96kHz/24Bit等で、聞こえない40kHzまで記録する事が出来ます。と、言われますが、これには若干の語弊があります。
聞こえないのに、わざわざ録音する事の意味は、丁度、デジカメの画素数に例えて考えると解るでしょう。同じ大きさの写真でも、大きい画素数の写真は細かい所まで記録され、画像の1つずつのつぶを見分ける事が出来なくなり、引き延ばして、大きくしても、ディティールが損なわれる事はありません。
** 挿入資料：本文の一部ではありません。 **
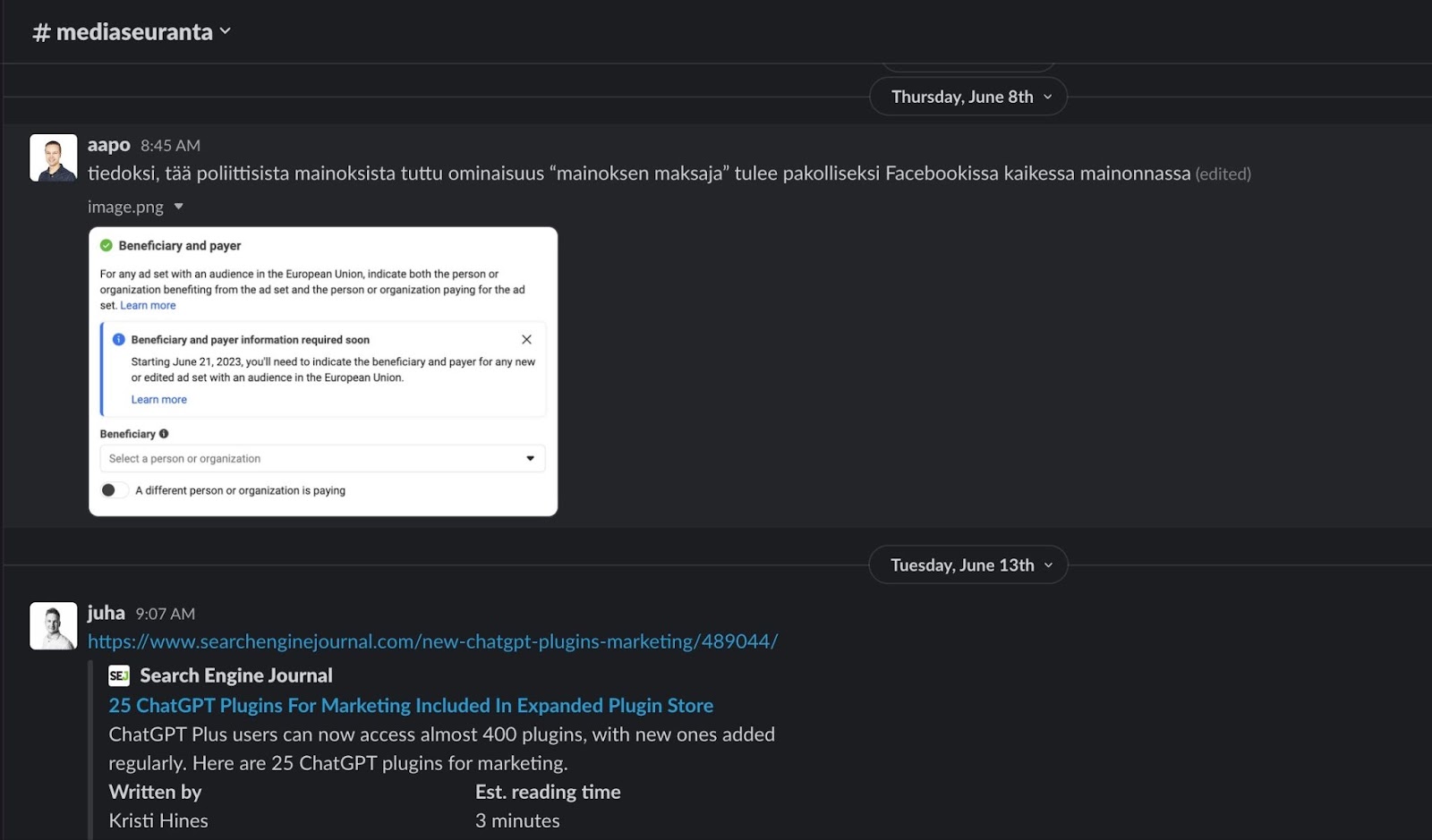The image size is (1432, 840).
Task: Open the Tuesday, June 13th date picker
Action: (x=967, y=565)
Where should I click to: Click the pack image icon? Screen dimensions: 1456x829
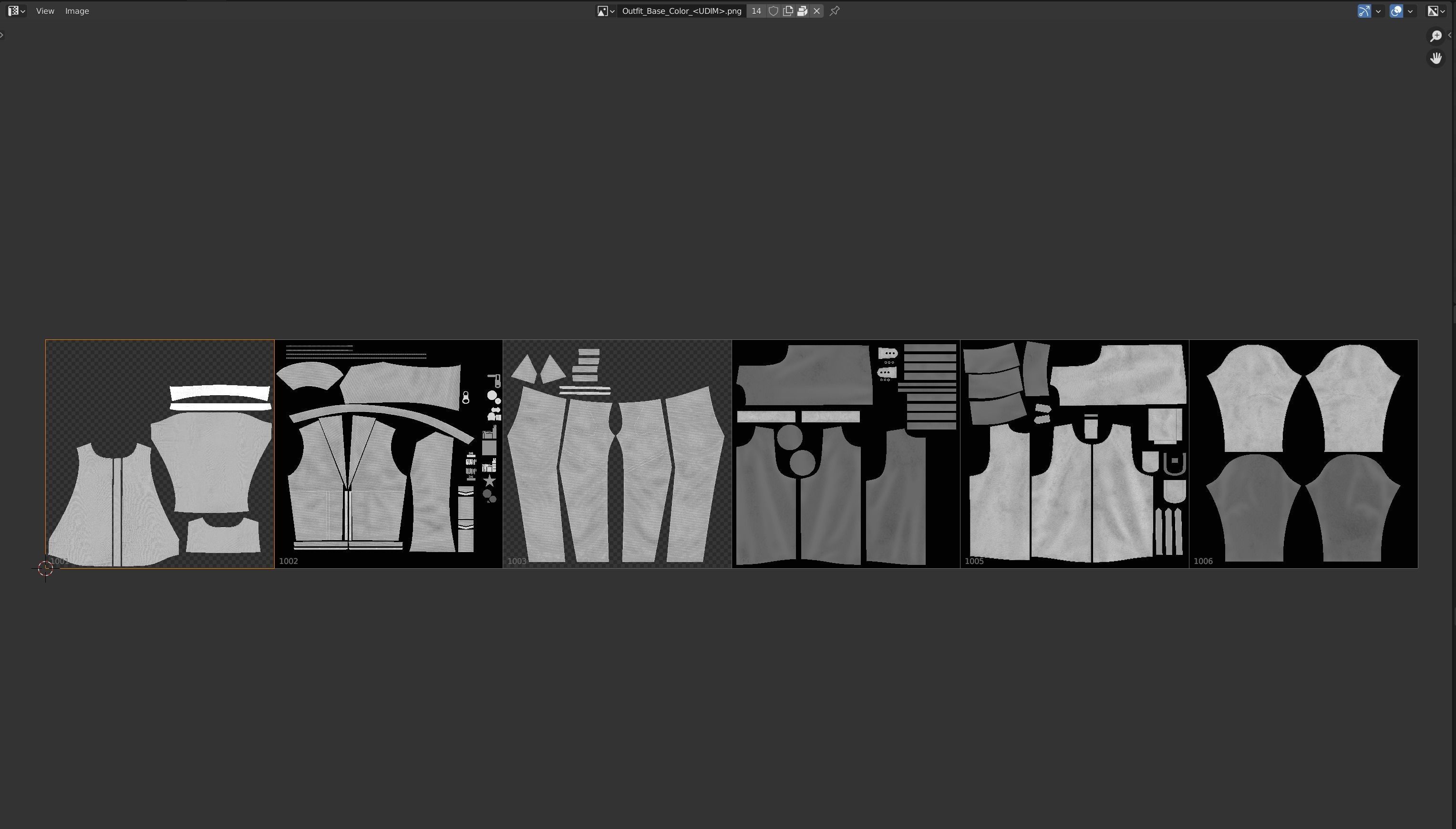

画素数の様にBitとサンプリング周波数をかけ算してみると48kHz/16Bitでは3,145,728,000。96kHz/24Bitでは1,610,612,736,000。と実に512倍も高精細で記録されています。
誤解してほしくないのは、聞こえない高い周波数が記録出来る事よりも、最初に紹介した音の倍音をどこまで正確に記録される事が重要なのです。
電気はdBという単位で表します。
VUメーターの右側の方に0dBってありますね。赤くなる直前の所です。
VU Mater 2ch
電気の場合は0.775V(ボルト)を0dBとして表示し(正確にはdBuとかdBvと表示します)、半分になると-6dB,4分の1になると-12dBと表示します。倍だったら+6dBです。
でもDAWのメーターの表示は0dBまでしか無くて、+6dBとかはありませんよね。0dB以上は歪んでしまいます。
アナログをデジタルに変更する時ADコンバーターの調整をします。アナログの卓等のアウトが0dB(0dBu)の時、DAW側で-16dBとか-18dB,欧米では-20dB等に設定します。